### [Task A]
In the article about the puppet Frances, where did Lynn Cataldo buy Frances?
### [Task B]
List every detail about her own life that Frances shares with the residents in the article about the puppet Frances.
### [Task C]
Reproduce the portion of the article about the puppet Frances between "Mr. Giello, an" and "her felt ears.", inclusive.

### [Document segment]
= Beginning of Section =
Say the name “Elmo” to any American and nearly all of them will connect it to the fuzzy red Muppet from “Sesame Street.”
Talk to the residents at San Simeon by the Sound in Greenport and they’ll tell you the puppet everyone should know is Frances, a pink pig with a squeaky voice who visits them on Saturdays and is manipulated by Lynn Cataldo, a 63-year-old physical therapist from East Marion.
“Hi, Joe!” Ms. Cataldo — er, Frances — said to resident Joe Giello during a recent trip to the Route 48 nursing and rehabilitation center. “What’s for lunch today?”
Mr. Giello, an elderly man with a kindly countenance, was sitting in his wheelchair, waiting to be served a meal of Swedish meatballs and noodles.
He didn’t say much to Frances as she cheerfully inquired about his day. Instead, he smiled lovingly at the puppet, taking a moment to scratch behind her felt ears.
“Oh, that feels good, Joe!” Frances said appreciatively.
Ms. Cataldo and Frances continued on in that fashion for the better part of an hour, visiting with other San Simeon residents and engaging them in well-known songs like “Take Me Out to the Ballgame” and “You Are My Sunshine.”
Each of them looked Frances in the eye and listened intently as she shared tidbits about her life: that her favorite food is spaghetti, that she’s 6 years old and loves being in kindergarten and that she recently visited her Nana.
“The residents forget Lynn is standing there,” said Margo DeVito, director of recreation at San Simeon. “She makes this puppet come alive.”
Frances materialized about 15 years ago, when Ms. Cataldo purchased her from a puppet booth at a fair in Rhinebeck, N.Y.
“The puppets were handmade and I thought, ‘I’d love to get one,’ ” she said. “I was with some friends and when we got in the car they asked me what the puppet’s name was and I said Frances. It was the first thing that came to mind.”
Though she’s worked as a pediatric physical therapist on the North Fork since 1993, Ms. Cataldo has a background in puppetry. In the early 1980s, she auditioned to be a muppeteer on “Sesame Street” and had the chance to hone her skills with Jane Henson, wife of “The Muppet Show” creator Jim Henson.
= End of Section =
[Extracted rows]
= Beginning of Section =
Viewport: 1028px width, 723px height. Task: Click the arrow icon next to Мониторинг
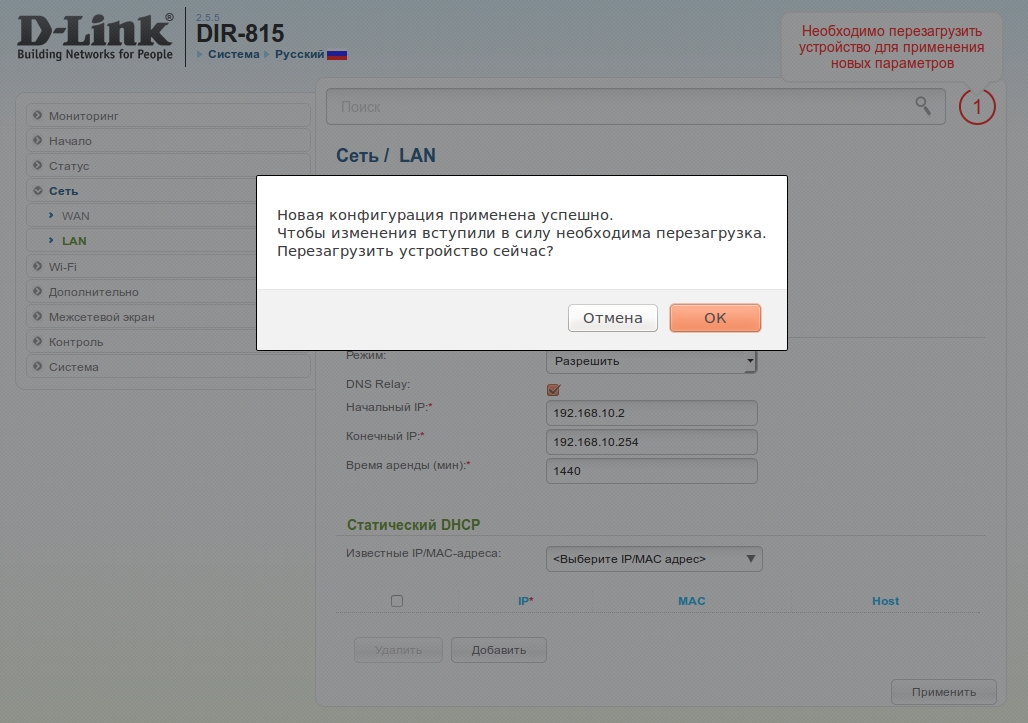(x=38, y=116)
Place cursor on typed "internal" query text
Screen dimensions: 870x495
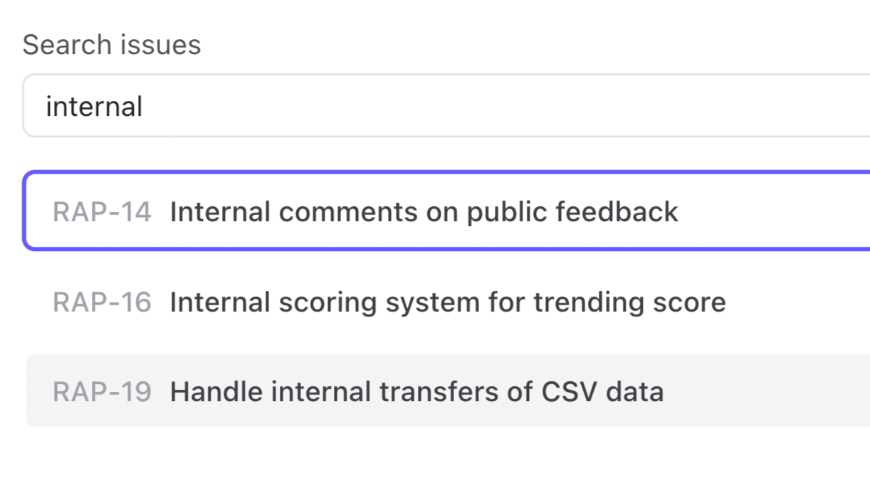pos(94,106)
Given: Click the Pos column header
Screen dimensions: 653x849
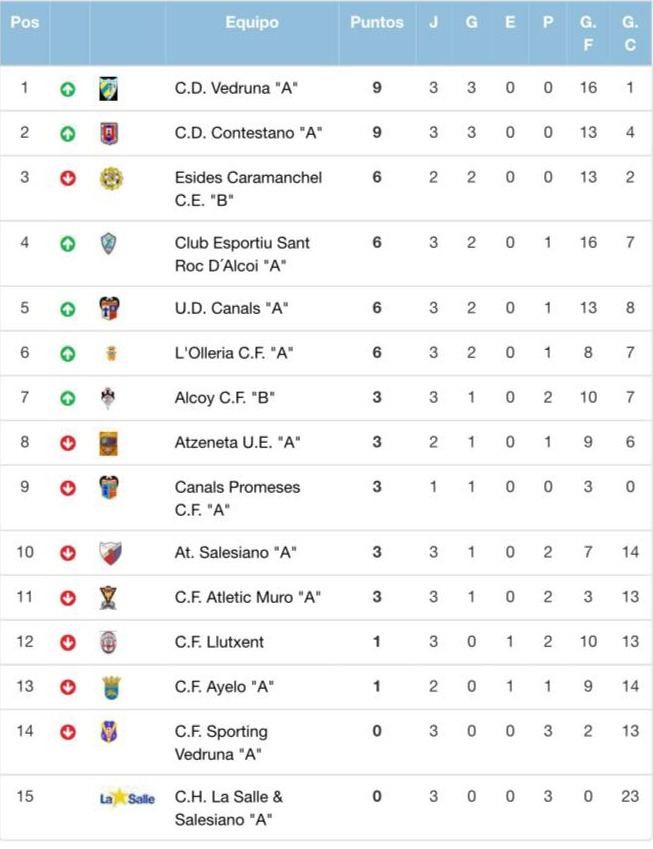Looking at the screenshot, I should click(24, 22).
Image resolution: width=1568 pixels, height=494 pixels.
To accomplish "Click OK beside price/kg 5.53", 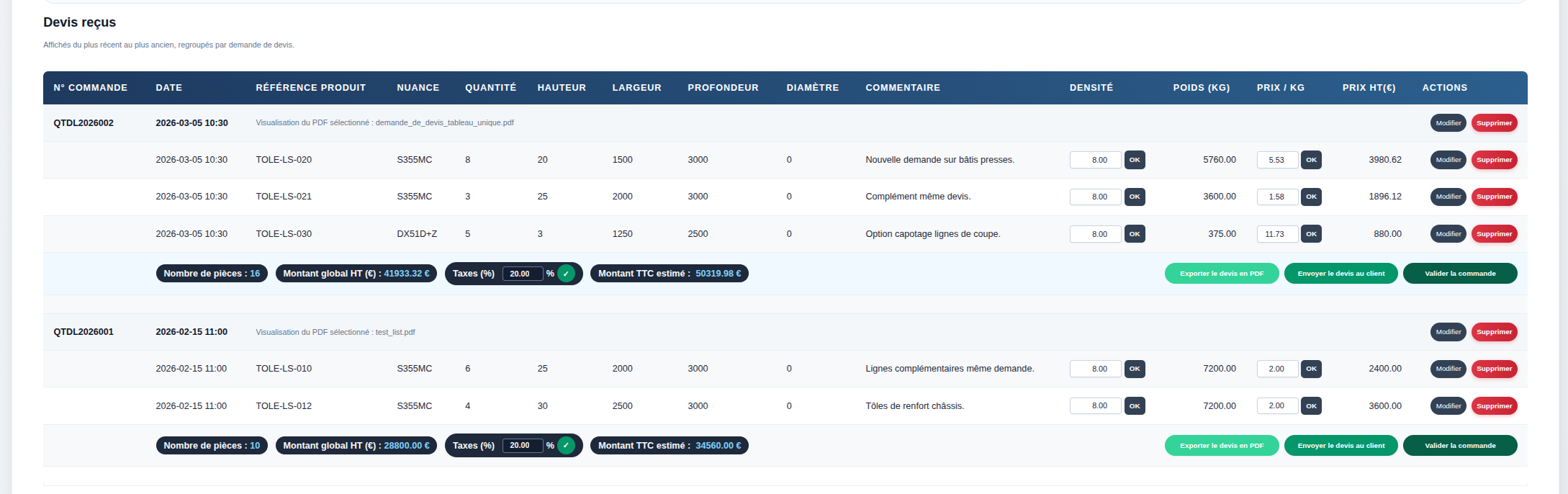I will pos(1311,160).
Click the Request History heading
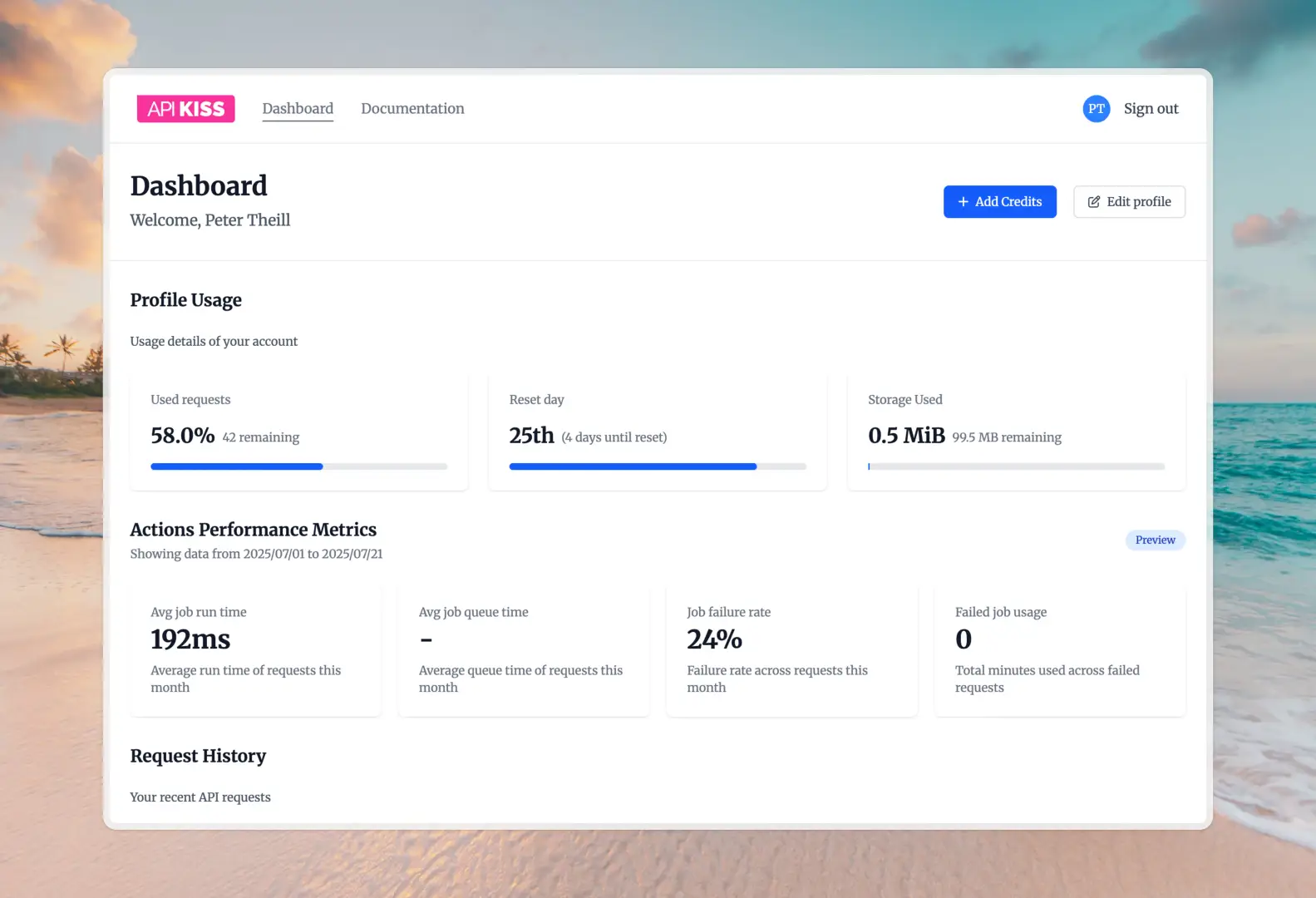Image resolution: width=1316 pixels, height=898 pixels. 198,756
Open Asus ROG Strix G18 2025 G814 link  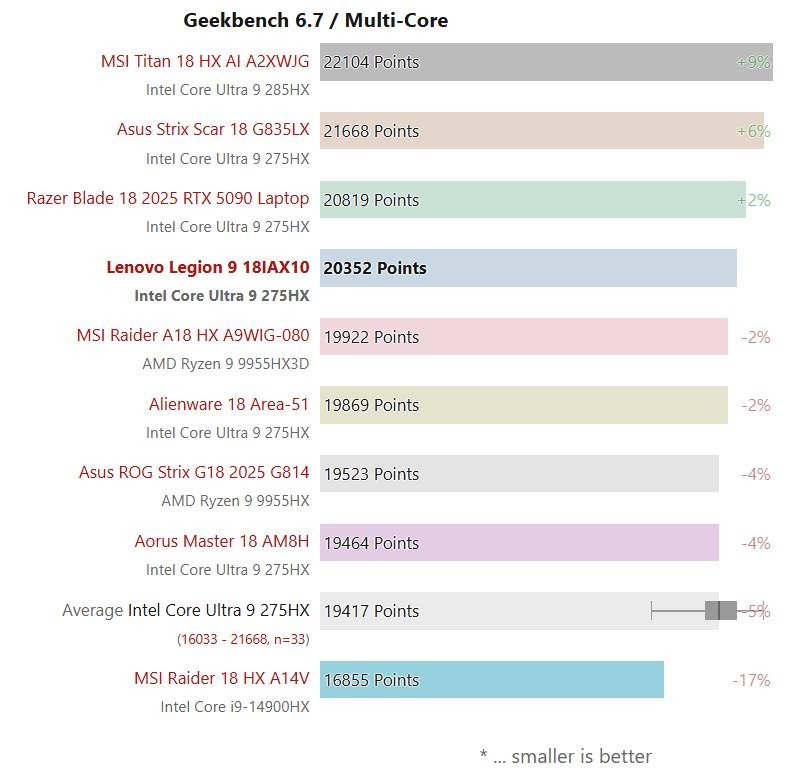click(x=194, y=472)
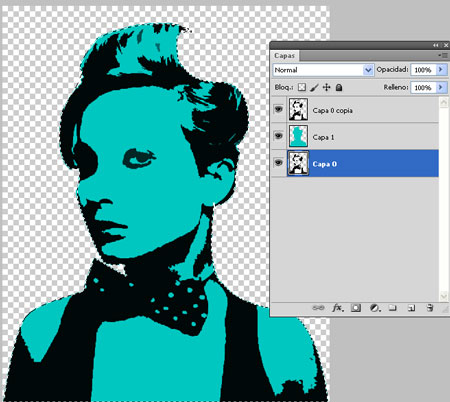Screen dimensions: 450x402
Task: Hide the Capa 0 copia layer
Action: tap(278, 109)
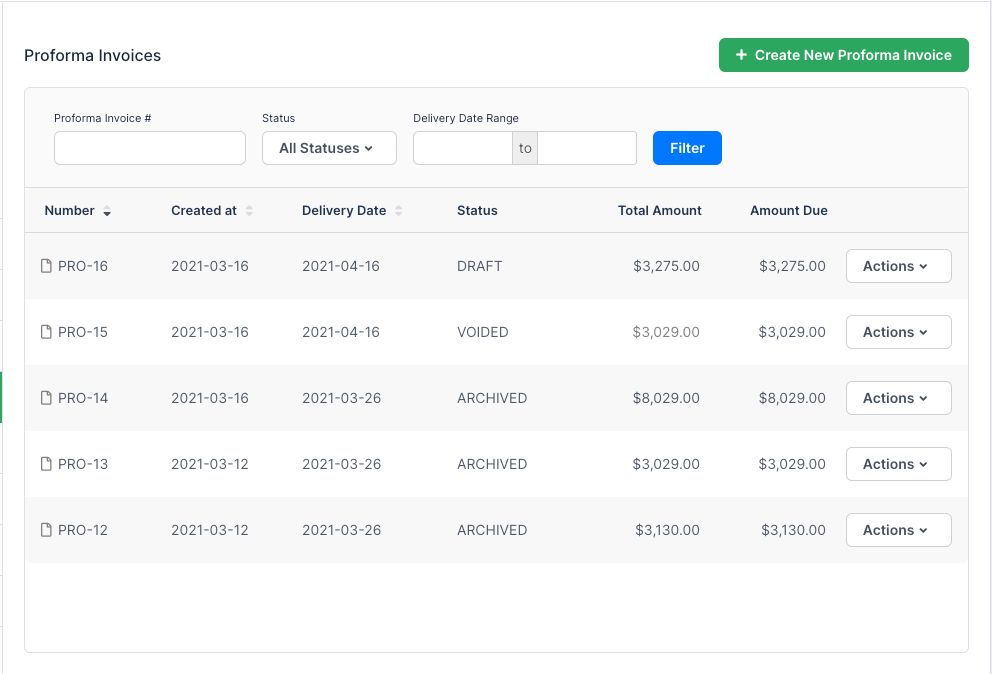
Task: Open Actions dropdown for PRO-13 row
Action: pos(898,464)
= End of Section =
### [Your solution A]
She bought Frances from a puppet booth at a fair in Rhinebeck, N.Y.

### [Your solution B]
- Her favorite food is spaghetti.
- She is 6 years old.
- She loves being in kindergarten.
- She recently visited her Nana.

### [Your solution C]
Mr. Giello, an elderly man with a kindly countenance, was sitting in his wheelchair, waiting to be served a meal of Swedish meatballs and noodles.
He didn’t say much to Frances as she cheerfully inquired about his day. Instead, he smiled lovingly at the puppet, taking a moment to scratch behind her felt ears.